Tuesday, October 25, 2005

climbing out

why is it that when you stumble into a hole, climbing out is so hard? in case you couldn't tell by my posts lately, i have been ministering to myself, hard, to get out of a hole i'd stumbled into. literally and figuratively, it is difficult to gain traction when it is raining. there is nothing like waking up in the morning to sunshine streaming through my windows. but gloom and rain? pshhhh, are you serious? that's a sure cue to roll over, get nestled in the covers, and dismiss the world outside my door.

but okay, that's not all. say you climb out of the hole. now you have to gain momentum. well momentum is something you have to work for. it doesn't just come to you. you have to make a conscious effort to get upright, face a direction, train your eye on a destination, and get that posterior in gear. key factors here are energy and attitude. athletes use mental and physical conditioning and electrolytes and carb loading and stuff. scholars use coffee and dollar signs and recognition and the pursuit of knowledge. the faithful use prayer and praise and fasting and holy scriptures. clubhoppers use the saturday night mix in the ride on the way to the velvet rope. what do you use?

i've been talking. a lot. to mom. to best friends. i am truly my father's child - i could never take a vow of silence, i'm telling you. talking and being honest about things i'm going through helps. because no matter how scary things may seem, once i run 'em by someone else, it's like their looming threatening stance just gets shrunken down into manageable stuff. holding in the scary things and mulling them over just makes them even scarier. so i'm glad i have three women that truly love me and are willing to listen. love for mom is just a given. me and mom are tight - she is my best friend, my most trusted confidante, my most honest but gentle critic, my strongest supporter (alongside my dad). my two best friends and i have been a trio for over half our lives since we've been playing double-dutch together. i don't have sisters. but they are better, cause they love me by choice, not by default. God willing, one day, far away from now, we'll be cackling through false teeth together. we are the stereotypical group of friends you read about in novels or see on t.v. i'ma have to blog about this bond another time - it deserves more respect than these lil' piddly lines...

i've been keeping up connections with my family too. visiting, talking, just being a part of a family. my cousin's baby girl just celebrated her first birthday! i visit her on the regular - i was there when she started walking several steps at a time. it was a pleasure to watch her wear her first birthday hat and stick her little hands in the cake. i am so proud of my cousin and his wife - how they are involving the whole family in their smaller family's joy. they make me smile about things to come in my own life. i tease and play with my cousins' children, ask them how school is going, hug them, show them love and interest in who they are becoming. i thank God for their parents, cousins who ask me how i'm doing, if there's anything i need, if i'm coming out with them the next time they go out. i am so glad i live near my mom's family. there's no security like belonging to and being claimed by a good family, even if they are crazy.

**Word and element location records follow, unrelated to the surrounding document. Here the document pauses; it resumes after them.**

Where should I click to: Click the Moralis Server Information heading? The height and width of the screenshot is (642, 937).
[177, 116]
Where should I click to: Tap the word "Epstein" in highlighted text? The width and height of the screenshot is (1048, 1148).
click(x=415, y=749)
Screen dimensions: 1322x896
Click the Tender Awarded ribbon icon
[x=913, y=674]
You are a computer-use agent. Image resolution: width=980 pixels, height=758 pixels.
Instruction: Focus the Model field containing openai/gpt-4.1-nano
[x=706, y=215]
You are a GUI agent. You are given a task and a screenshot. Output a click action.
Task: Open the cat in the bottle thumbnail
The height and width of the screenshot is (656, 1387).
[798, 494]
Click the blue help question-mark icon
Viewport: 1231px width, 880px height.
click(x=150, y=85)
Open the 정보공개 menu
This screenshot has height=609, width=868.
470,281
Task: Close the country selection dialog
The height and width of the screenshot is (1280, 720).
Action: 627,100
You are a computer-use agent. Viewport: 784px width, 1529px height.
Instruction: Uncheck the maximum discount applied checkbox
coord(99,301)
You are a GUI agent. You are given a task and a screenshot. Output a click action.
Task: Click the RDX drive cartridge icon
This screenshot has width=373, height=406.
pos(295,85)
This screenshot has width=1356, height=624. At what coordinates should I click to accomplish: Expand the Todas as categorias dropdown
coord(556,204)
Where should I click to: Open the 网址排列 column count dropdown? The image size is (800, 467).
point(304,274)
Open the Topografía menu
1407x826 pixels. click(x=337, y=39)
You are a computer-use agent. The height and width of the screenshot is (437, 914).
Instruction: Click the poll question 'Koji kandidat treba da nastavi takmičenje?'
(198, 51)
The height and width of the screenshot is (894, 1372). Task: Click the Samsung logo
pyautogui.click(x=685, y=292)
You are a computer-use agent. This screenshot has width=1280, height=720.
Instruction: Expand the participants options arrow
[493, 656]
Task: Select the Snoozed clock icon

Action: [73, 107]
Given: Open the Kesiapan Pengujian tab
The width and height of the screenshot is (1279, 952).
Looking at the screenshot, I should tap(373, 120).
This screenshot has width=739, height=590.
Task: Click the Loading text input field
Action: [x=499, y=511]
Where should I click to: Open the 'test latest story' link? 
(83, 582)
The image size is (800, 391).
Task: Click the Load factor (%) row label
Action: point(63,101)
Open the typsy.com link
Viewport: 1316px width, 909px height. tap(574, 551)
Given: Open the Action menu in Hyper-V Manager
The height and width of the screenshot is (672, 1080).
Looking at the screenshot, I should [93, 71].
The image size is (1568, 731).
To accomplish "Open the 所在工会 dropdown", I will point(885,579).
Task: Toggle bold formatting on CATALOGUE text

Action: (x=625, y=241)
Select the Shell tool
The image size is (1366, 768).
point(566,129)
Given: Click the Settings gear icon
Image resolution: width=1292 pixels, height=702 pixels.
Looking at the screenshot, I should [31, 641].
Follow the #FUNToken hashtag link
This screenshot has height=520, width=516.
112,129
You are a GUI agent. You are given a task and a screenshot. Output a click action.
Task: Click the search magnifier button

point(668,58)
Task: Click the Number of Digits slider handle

then there are always thursdays at the open mic with my other family. i have posted time and time again about how much that outlet is good for me. it's a place where i go and express myself like i can in no other place. i can share ideas there with like-minded folks, and shoot, different-minded folks too. it's really a place where love gets exchanged. listening to each other and sharing our talents with each other is really an act of love.

service to others is another one. i volunteered at a charity walk - and it made a lil' difference in the world and with me. i'm looking forward to some more projects coming up with my sorority sisters during the holiday season. makes me feel good - useful to somebody else on this planet besides myself... matter of fact, *shameless plug coming* give to the juvenile diabetes research foundation - research may help us find a cure.

then there was a house party - what a treat! i actually had a good time bonding with and making new friends and hanging out in an atmosphere that made me feel oh so welcome. it's almost hard to believe i've only been in the area for a little over 6 months and here i'm already making friends that i look forward to seeing and keeping up with.

you know what else is good? just being at home. i love my place. it's small but comfortable and cozy. it's a reflection of the things i like most about myself - it's full of color and plants and music and art and the scents of food and incense. just being at home, looking around at the comfort i've created for myself, is like looking into my soul and seeing someone i really really like... it's self-affirming just to spend time at home.

running over those things i've learned about the presence and the love of God gives me the motivation to do any of the things i've mentioned before. if i didn't have that faith, why would any of this other stuff in my full life matter...

i've climbed out of my hole. and now i'm facing a direction. and my eyes are getting trained on a destination, at least for now. destinations change. goals evolve. but for now, for today, i'm on my way somewhere, and it feels good to know i'm not standing still or stuck in a hole or hiding under some covers somewhere. i got caught in the rain last night with no umbrella - and it didn't faze me. i was moving with too much determination.